▶ [Data in this exercise]:
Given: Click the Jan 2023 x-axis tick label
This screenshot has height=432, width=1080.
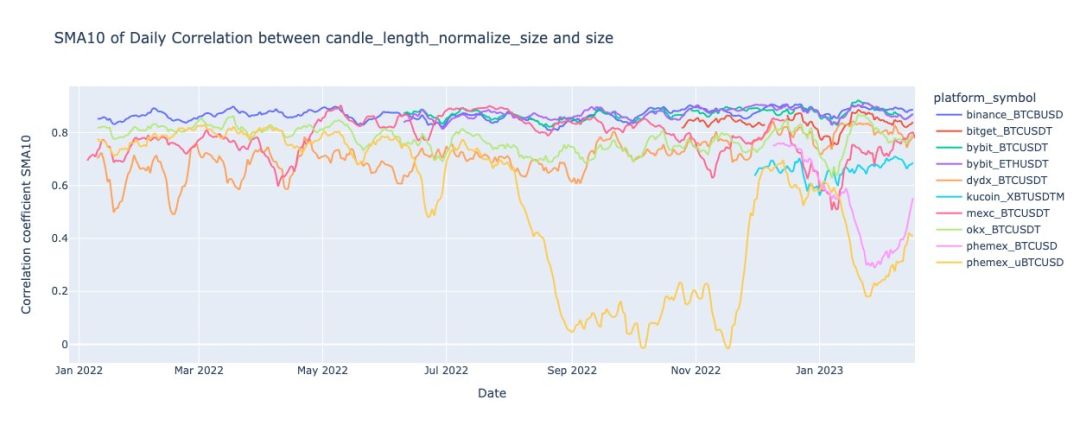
==
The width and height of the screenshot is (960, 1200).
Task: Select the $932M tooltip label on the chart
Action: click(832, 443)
---
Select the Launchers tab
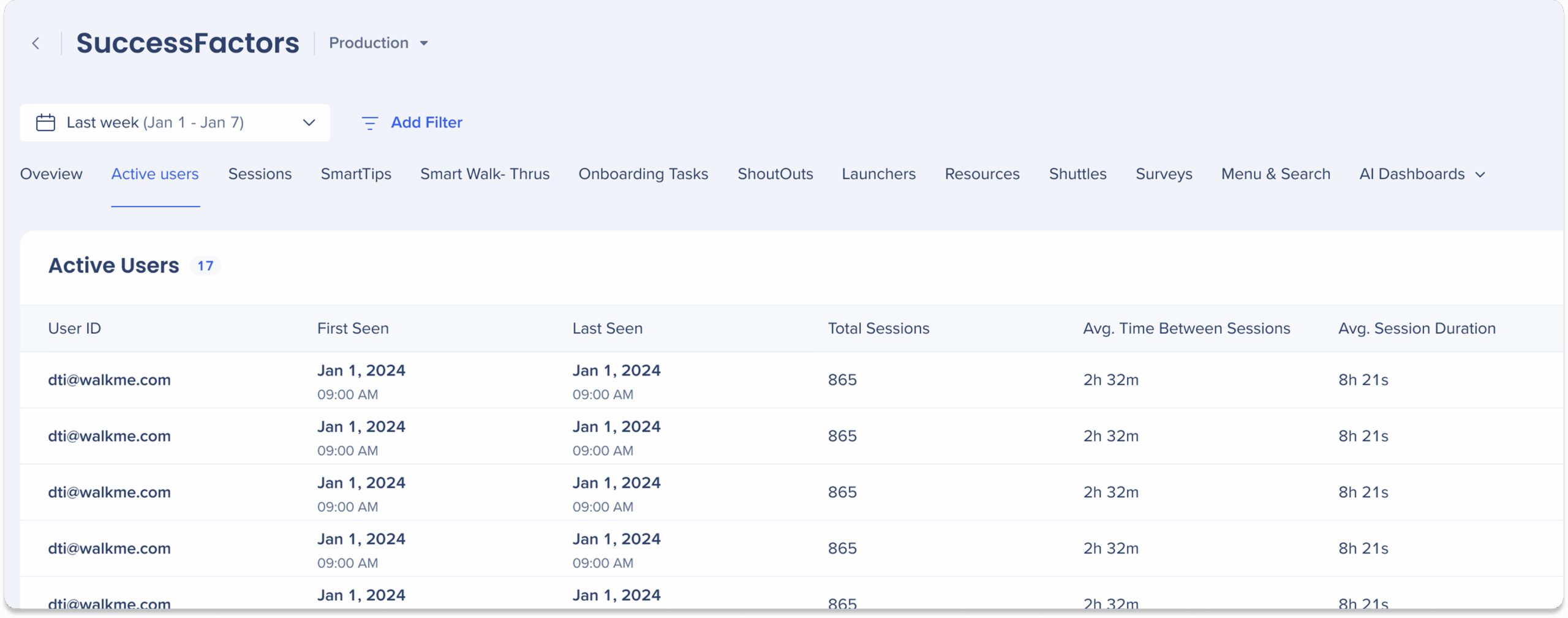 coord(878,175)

▶ [Brief]: From the records above, extract exactly and only the lines that begin at the line with "Given: Click the Jan 2023 x-axis tick label" and stop after the line with "This screenshot has height=432, width=1080.".

▶ [Finished exercise]:
Given: Click the Jan 2023 x-axis tick label
This screenshot has height=432, width=1080.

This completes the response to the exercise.